### Your assignment
Scan the material for the word "computer", and copy each line where it shows up.

### Study material
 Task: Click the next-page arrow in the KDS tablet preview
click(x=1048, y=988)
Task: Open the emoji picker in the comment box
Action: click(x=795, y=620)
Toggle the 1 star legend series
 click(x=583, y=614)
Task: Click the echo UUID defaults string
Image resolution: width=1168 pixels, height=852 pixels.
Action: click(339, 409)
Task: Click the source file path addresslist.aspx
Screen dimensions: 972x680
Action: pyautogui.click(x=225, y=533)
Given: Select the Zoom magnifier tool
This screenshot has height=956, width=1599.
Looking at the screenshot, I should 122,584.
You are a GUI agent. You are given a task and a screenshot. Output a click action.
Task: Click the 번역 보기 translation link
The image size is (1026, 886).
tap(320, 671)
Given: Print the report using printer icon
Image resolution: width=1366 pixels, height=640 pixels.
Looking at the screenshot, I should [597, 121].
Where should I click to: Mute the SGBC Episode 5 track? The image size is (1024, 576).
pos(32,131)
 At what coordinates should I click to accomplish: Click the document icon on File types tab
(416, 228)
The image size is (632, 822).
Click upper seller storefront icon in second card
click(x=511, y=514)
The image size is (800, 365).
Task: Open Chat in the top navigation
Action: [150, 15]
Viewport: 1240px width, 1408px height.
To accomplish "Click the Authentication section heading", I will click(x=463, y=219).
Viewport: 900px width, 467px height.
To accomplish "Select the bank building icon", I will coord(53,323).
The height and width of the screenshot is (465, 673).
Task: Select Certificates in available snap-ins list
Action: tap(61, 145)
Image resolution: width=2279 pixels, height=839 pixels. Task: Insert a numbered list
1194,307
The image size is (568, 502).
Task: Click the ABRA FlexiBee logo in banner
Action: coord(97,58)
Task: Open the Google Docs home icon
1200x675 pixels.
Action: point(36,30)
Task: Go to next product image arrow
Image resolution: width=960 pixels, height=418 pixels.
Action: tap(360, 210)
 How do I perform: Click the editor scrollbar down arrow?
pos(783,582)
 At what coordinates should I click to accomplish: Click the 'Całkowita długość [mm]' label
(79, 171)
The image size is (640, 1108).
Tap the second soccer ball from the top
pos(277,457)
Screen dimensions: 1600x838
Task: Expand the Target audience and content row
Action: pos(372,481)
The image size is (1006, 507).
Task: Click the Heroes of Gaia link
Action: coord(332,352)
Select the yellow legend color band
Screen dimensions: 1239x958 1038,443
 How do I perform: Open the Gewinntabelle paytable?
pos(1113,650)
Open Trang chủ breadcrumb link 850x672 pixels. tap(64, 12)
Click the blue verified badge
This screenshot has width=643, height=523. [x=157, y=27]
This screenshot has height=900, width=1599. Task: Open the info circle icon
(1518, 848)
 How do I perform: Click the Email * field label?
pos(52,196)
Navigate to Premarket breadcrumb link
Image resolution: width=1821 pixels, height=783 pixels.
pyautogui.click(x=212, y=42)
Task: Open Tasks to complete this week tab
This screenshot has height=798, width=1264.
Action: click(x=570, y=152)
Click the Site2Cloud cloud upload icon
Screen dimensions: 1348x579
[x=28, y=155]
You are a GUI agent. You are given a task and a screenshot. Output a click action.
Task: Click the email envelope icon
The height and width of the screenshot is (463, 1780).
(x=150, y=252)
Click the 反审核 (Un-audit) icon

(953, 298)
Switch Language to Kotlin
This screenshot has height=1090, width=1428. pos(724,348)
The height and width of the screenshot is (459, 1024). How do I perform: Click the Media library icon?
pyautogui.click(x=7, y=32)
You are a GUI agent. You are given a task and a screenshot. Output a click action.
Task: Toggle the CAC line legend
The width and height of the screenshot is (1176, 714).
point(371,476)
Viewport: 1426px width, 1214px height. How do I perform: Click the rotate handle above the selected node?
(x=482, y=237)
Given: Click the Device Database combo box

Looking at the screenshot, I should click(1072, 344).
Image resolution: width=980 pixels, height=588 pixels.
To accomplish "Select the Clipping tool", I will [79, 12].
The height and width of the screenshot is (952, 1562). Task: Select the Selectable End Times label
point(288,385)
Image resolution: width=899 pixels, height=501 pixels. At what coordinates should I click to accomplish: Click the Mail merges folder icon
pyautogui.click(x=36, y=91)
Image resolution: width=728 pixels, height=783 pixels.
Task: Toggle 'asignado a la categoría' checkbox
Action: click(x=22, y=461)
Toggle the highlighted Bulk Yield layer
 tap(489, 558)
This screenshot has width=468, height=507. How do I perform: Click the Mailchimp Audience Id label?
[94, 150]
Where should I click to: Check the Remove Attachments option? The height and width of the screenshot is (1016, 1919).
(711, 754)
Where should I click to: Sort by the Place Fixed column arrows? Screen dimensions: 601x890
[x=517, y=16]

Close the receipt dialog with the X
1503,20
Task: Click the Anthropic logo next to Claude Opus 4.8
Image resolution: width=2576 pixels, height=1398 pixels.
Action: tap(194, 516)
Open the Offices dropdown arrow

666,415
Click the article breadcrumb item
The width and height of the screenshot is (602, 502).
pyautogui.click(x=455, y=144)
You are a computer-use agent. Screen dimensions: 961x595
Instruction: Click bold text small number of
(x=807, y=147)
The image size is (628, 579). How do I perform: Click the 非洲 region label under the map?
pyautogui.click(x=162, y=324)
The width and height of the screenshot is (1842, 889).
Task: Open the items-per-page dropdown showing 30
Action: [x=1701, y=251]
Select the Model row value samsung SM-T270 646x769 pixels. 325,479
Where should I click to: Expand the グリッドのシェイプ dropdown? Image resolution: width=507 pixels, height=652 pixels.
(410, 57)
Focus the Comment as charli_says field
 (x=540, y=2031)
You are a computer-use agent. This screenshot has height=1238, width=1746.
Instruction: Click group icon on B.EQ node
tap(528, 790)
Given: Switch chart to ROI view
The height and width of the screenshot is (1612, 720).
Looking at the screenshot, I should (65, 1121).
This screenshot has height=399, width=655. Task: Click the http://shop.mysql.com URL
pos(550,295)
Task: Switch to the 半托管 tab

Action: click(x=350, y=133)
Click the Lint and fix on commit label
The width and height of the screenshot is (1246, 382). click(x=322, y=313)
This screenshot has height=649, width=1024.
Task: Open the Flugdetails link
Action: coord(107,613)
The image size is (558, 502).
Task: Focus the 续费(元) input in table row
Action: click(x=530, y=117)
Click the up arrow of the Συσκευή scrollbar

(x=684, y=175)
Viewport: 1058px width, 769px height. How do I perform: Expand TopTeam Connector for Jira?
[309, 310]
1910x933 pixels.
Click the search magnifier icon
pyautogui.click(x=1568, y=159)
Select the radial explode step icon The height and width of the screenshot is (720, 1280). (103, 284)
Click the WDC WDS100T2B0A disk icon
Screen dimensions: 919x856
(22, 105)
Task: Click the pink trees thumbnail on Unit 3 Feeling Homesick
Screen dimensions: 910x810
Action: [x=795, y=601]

### Answer to this task
You are a computer-use agent. Screen dimensions: 961x595
You are a computer-use agent. This screenshot has height=1238, width=1746.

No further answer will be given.